I tried sips of three different types of mezcal at El Destilado. They were kind to me and patient with my complete lack of knowledge and/or mezcal awareness. I’m happy to report that I could actually tell the difference between the three varieties, but I’m sorry to say that I didn’t much care for any of them. I think mezcal is probably an acquired taste. We won’t have enough time in Oaxaca for me to develop this taste, which is probably a good thing.
After the tasting, we headed to the rooftop restaurant to have dinner with Tyler and Martha, our new friends and AirB&B neighbours. They were not huge fans of mezcal either but we found enough other interesting things to drink to make the evening a fun one. Both of them are architects, coming from Humboldt County in Northern California. Thanks for the Oaxaca tips guys – and some interesting conversation over dinner.
This morning we were up early for a trip to Monte Alban and the UNESCO listed archaeological site. We caught the 8:30 bus and were on the Monte by 9AM. The ride up was a narrow, twisting, no guardrail “fun-ride” in a 1970s bus. We had front seats and were more than happy to reach the site alive.
Monte Alban traces its history to about 500 B.C. when Zapotec builders began levelling the mountaintop and constructing terraces and other works. The city’s construction and general inhabitation lasted about 1,300 years. For unknown reasons, it was abandoned around 800 AD. The Mixtec people later entered the Valley of Oaxaca in 1200 AD and used the Monte Alban site to bury their elite.
For those curious:
The Zapotec civilization was an indigenous pre-Columbian civilization that flourished around Oaxaca, with their culture dating back some 2,500 years.
The Mixtec were around from almost the same era but only really rose to dominance after the fade of the Zapotec.
Ultimately Monte Alban was lost and/or forgotten. It was rediscovered in the early 19th century. Large scale archaeological works only began in the 1930. Because it was lost for so long, many of the graves and art works had not been looted.
Anyway…. Enjoy some photos from our visit there.
The bus ride off the Monte was nice and calm. We had a different driver, thankfully, one who had not recently watched Formula One highlights on Sport Center.
By now it was time for lunch so we hit the same market we stopped at yesterday but tried a different stall.
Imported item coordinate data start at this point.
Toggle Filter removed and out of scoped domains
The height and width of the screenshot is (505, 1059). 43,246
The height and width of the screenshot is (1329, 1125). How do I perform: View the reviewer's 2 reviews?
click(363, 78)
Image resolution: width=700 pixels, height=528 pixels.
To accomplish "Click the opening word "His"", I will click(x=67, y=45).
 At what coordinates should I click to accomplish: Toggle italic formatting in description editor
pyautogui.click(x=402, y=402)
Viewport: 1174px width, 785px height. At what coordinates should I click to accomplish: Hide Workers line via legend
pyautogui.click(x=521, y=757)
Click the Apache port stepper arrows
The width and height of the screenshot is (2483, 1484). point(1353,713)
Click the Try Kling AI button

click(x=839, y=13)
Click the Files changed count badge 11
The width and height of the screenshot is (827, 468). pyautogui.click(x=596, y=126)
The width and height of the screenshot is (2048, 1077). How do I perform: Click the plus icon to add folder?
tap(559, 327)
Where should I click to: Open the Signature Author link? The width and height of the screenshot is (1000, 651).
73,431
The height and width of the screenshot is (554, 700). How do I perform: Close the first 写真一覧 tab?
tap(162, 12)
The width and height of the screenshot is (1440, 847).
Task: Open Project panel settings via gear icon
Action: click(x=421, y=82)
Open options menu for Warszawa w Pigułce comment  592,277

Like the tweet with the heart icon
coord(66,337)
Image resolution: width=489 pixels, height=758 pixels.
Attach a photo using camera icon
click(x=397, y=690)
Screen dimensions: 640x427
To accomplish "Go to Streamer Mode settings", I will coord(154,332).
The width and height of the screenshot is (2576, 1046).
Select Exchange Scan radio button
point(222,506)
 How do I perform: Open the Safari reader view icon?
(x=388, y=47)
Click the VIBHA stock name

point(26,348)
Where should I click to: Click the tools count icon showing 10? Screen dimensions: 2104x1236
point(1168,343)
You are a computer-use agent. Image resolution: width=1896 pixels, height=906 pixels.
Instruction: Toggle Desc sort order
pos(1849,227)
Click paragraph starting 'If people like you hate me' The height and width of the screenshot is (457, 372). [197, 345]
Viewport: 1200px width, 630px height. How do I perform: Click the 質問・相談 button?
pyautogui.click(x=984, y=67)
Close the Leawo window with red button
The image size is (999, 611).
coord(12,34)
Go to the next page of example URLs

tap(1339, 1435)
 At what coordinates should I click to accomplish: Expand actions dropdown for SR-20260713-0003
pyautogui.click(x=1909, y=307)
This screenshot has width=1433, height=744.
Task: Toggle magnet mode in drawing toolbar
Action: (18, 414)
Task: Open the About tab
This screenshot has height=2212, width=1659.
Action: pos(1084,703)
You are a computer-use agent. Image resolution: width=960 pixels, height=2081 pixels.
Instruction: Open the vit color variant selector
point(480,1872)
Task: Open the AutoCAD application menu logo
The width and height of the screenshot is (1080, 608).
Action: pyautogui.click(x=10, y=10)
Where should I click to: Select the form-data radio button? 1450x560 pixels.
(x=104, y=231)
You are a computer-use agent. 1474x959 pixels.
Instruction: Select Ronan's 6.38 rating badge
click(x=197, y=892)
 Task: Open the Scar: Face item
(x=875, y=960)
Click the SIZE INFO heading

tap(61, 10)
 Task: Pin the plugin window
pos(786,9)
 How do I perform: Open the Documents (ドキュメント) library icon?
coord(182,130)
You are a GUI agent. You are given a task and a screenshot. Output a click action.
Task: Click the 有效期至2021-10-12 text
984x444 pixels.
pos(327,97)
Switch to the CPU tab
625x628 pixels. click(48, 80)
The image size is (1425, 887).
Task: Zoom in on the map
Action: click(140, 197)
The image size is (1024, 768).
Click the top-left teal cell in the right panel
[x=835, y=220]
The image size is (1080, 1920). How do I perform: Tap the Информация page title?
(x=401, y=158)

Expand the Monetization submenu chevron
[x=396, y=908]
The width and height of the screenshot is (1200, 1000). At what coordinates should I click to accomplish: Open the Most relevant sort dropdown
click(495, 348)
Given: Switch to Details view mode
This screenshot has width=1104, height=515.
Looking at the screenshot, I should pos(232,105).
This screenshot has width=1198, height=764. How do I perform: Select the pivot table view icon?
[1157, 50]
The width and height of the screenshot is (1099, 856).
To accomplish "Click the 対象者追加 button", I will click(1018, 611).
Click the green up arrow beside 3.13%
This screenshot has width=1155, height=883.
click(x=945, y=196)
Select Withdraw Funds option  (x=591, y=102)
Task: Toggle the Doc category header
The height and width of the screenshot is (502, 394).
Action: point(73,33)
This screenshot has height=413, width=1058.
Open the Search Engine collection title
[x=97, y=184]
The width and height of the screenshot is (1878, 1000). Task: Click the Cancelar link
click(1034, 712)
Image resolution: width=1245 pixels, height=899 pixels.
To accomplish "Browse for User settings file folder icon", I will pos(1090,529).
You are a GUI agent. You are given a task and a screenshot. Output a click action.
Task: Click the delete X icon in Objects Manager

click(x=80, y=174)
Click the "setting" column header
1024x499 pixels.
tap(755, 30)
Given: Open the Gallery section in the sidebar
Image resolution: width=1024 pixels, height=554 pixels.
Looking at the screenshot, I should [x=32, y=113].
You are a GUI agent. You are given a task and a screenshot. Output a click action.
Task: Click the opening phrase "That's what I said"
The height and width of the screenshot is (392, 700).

We sort of pointed at one guy’s food and made up an order. The guy working the counter was also the cook and more than happy to cook us just what we wanted (or thought we wanted – translation issues being considered). He even came to our table and ate his lunch with us, which was nice as he willing to correct errors in our Spanish (we made many).
On the way home, we stopped for a fresh grapefruit juice (Nancy) and a chocolate mio (Dave). My mio streak stands at 4 – I’m not sure what will happen tomorrow as we head out of town. We are both fighting colds a bit but when we checked, our lovely AirB&B is not free for another night. So tomorrow, sadly we move on. We’ve really enjoyed scratching the surface of Oaxaca’s culture, both the very old and the current.